* **Document excerpt**
<<<<

# Confused about definition of derivative

1. Nov 30, 2008

### krcmd1

Trying to work my way through Spivak Calculus on Manifolds.

On page 16, he states

"A function f: R$$^{}n$$ -> R$$^{}m$$ is differentiable at a $$\epsilon$$ R$$^{}n$$ if there is a lenear transformation $$\lambda$$: R$$^{}n$$ -> R$$^{}m$$ such that

lim h->0 of |f(a+h) - f(a) - $$\lambda$$(h)|/|h| = 0.

"Note that h is a point of R$$^{}n$$ and f(a+h) - f(a) - $$\lambda$$(h) a point of R$$^{}m$$, so the norm signs are essential. The linear transformation $$\lambda$$ is denoted Df(a) and called the derivative of f at a."

on page 20, he states If f: R$$^{}n$$ -> R$$^{}m$$ is a linear transformation, then Df(a) = f.

His proof states, on p 21:

lim as |h| -> 0 of |f(a + h) - f(a) - f(h)| / |h| =

lim as |h| -> 0 of |f(a) + f(h) - f(a) - f(h)| / |h| = 0

Here's what confuses me is that it seems to me that in the second limit, the second f(h) represents f(a)(h), while the first f(h) is f of h.

by the way, how do you use tex to write |h| -> 0 below lim?

2. Nov 30, 2008

### slider142

The second f(h) is f applied to h, as he is proving that Df(a) = f, not that Df(a) = f(a).

3. Nov 30, 2008

To elaborate, the derivative of $$f \colon \mathbb{R}^n \to \mathbb{R}^m$$ at $$a \in \mathbb{R}^n$$ is defined to be the unique linear transformation $$Df(a) \colon \mathbb{R}^n \to \mathbb{R}^m$$ satisfying
$$\lim_{h \to 0} \frac{|f(a+h) - f(a) - Df(a)(h)|}{|h|} = 0.$$
Assuming f is linear, we're trying to prove that f is the derivative of f at a, so we put f in for Df(a):
$$\lim_{h \to 0} \frac{|f(a+h) - f(a) - f(h)|}{|h|} = \lim_{h \to 0} \frac{|f(a) + f(h) - f(a) - f(h)|}{|h|} = 0.$$

(Click on the LaTeX images to see the code; that should answer your question about LaTeX. Note: it looks rather ugly if you try to combine regular text with LaTeX in a single formula; you should use one or the other for the entire formula.)

4. Dec 1, 2008

### krcmd1

Thank you both.

If I may, why then in his definition of derivative does the expression include $$\lambda$$(h) with $$\lambda$$ representing Df(a)?

5. Dec 1, 2008

### slider142

There's no contradiction there. Df(a)(h) = f(h) = $\lambda$(h). Functionally, Df(a) = f = $\lambda$.

6. Dec 2, 2008

### krcmd1

Thank you.

Is that so in just the proof, where f is linear, or also in the definition of differentiable?

>>>>

* **Extracted records**

<<<<

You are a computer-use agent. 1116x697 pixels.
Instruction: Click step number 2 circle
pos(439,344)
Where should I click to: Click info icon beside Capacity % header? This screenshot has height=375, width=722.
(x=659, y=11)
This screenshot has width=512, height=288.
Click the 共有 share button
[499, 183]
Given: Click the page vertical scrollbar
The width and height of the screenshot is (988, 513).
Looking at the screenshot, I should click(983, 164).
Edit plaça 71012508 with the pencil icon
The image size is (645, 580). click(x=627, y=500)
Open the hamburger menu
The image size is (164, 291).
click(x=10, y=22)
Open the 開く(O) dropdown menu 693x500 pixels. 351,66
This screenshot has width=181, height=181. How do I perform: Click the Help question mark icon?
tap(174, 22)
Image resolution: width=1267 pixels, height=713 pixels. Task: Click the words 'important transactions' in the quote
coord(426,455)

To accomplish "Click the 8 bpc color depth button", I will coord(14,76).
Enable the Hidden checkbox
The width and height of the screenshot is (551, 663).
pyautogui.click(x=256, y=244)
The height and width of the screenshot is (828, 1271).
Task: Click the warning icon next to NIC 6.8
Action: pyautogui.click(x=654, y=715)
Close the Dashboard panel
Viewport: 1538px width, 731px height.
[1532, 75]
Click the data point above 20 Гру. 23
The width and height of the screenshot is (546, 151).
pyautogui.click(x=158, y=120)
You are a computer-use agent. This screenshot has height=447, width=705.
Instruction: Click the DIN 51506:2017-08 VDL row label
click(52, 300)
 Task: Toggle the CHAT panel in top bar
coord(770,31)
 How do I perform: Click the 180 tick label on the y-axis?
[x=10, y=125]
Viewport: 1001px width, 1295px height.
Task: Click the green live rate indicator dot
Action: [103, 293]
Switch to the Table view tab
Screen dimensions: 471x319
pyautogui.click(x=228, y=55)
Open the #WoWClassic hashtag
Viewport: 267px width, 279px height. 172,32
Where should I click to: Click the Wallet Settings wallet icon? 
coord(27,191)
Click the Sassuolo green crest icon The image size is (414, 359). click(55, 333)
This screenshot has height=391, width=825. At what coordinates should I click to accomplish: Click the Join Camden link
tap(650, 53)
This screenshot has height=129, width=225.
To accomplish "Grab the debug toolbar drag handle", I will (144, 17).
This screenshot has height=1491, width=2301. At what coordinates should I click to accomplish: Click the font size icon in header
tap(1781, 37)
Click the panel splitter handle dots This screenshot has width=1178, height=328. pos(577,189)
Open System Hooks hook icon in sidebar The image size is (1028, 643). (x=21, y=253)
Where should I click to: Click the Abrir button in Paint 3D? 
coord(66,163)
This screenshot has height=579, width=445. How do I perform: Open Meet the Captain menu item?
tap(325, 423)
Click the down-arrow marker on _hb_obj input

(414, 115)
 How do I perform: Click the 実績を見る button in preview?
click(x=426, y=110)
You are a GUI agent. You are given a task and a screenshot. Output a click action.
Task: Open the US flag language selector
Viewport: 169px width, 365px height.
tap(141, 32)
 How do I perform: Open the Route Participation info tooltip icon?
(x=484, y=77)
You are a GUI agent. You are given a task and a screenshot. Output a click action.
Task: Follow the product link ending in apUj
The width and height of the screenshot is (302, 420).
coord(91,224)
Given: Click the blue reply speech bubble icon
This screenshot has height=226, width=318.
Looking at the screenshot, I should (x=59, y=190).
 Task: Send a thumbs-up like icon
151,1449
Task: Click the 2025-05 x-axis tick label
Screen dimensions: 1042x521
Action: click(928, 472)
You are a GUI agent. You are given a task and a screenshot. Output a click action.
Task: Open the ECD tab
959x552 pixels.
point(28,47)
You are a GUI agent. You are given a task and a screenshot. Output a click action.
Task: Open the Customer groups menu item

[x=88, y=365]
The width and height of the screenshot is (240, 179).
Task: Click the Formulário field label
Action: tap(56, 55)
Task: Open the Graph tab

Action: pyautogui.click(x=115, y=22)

>>>>

* **Set problem A**
In the forum thread on Spivak's definition of the derivative, on which page does Spivak state that Df(a) = f when f is a linear transformation?
* **Set problem B**
From the forum thread on Spivak's definition of the derivative, return the passage starting with "lim as |h| -> 0 of |f(a +" and going on through "Df(a) = f(a).".
* **Set problem C**
Carry the forum thread on Spivak's definition of the derivative further from the point where it stops.

* **Exercise result A**
Page 20.

* **Exercise result B**
lim as |h| -> 0 of |f(a + h) - f(a) - f(h)| / |h| =

lim as |h| -> 0 of |f(a) + f(h) - f(a) - f(h)| / |h| = 0

Here's what confuses me is that it seems to me that in the second limit, the second f(h) represents f(a)(h), while the first f(h) is f of h.

by the way, how do you use tex to write |h| -> 0 below lim?

2. Nov 30, 2008

### slider142

The second f(h) is f applied to h, as he is proving that Df(a) = f, not that Df(a) = f(a).

* **Exercise result C**
7. Dec 2, 2008

### Vid

He uses lamda in the definition since he hasn't proved uniqueness. After he proves uniqueness he can call lamda = Df(a) THE derivative of f at a.

8. Dec 3, 2008

### krcmd1

Sorry to be so dense or so literal.

Slider 142 wrote:

"There's no contradiction there. Df(a)(h) = f(h) = $$\lambda$$(h). Functionally, Df(a) = f = $$\lambda$$"

It seems to me that this is true only if Df(a) is linear in (a)(as in the proof); not in the general case of the definition, right? I mean, if f(x) = x**2, Df(a) = 2a, so Df(a)(h) = 2a(h), not h**2.

9. Dec 3, 2008

### slider142

That is indeed true. Df(a)(h) is always a linear function, not of a, but of h. The derivative is a way of looking at a non-linear function by looking at its locally linear behavior, since we know everything there is to know about linear functions (linear algebra). This is part of the definition of $\lambda$. Finding a unique non-linear function that behaved this way would be impossible, and much less useful.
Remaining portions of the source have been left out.